# Question on bird's eye maple



## Dale Allen (Jan 16, 2017)

I have this 1" x 2" piece of bird's eye maple(at least that is what the label said) that I want to get the best effect from on a blank.
I cut off a 6" piece and made 2 1" square blanks and turned one down. 
There is not a lot of the 'eyes' showing.
Is there something I can do in how I cut it to improve that?

Dale


----------



## wouldentu2? (Jan 16, 2017)

Pen blanks are so small you need very fine grain or lots of eyes for the best look. You need to    cut the larger blank to get out the best smaller blank possibly tossing out the rest of the larger blank.


----------



## Dale Lynch (Jan 16, 2017)

While technically birdseye,they are very shallow.Not much you can do with it as far as turning goes.Try and get some with stronger eyes and use oil to make them pop.I do have a source for some,I could look into it if you'd like.


----------



## Dale Allen (Jan 16, 2017)

Thanks anyway Dale.
I'll maybe make something else with the rest of the board.
It was an inexpensive project cutoff anyway.


----------



## jttheclockman (Jan 16, 2017)

Dale woods like that come in grades and the A+++ grade is the ones with small eyes and many of them.
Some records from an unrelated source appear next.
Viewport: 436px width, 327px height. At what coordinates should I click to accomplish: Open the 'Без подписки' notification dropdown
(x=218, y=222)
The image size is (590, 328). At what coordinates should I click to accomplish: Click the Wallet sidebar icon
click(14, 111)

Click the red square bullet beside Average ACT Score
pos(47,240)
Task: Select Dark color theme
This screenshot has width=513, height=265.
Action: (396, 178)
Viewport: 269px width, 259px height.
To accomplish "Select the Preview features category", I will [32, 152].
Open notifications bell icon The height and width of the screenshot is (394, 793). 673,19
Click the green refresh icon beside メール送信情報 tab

They are used for pool cues and smaller objects. Wood like you have is good for projects that have larger surface areas such as jewelry boxes and such. You will still get a nice effect because even though there are no eyes or very little the grain patterns are different than normal maples. As mentioned add an oil undercoat such as BLO or danish oil and it will bring that grain out nicely. Then top coat with your finish.


----------



## robutacion (Jan 16, 2017)

If you dye it, stabilising it or not, the contrast on the wood will improve significantly, you just need to try.

Cheers
George


----------



## jttheclockman (Jan 16, 2017)

Here is a photo of some AAA grade birdseye maple veneer to compare to.
  Above plain and below oiled.


----------



## MDWine (Jan 17, 2017)

While you don't have much great figure, maple is still a great wood IMHO.
I'd try some dye, something that penetrates well.


----------



## KenV (Jan 17, 2017)

There is some stripe/curl in that maple that will work well with a touch of color fast dye or ink used with a larger pen like a cigar.

Acrylic inks or PITT markers provide light fast color at a moderate price.


----------